◆ Task directions
Look for "Contact (29, 2268)" in the entries below. Write out that line and all later lines exactly, ending with the final one.

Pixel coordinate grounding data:
== Segment start ==

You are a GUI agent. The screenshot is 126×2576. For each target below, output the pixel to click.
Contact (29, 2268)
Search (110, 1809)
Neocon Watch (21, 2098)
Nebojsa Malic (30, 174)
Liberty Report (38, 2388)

== Segment end ==

◆ Solution to the problem
Contact (29, 2268)
Search (110, 1809)
Neocon Watch (21, 2098)
Nebojsa Malic (30, 174)
Liberty Report (38, 2388)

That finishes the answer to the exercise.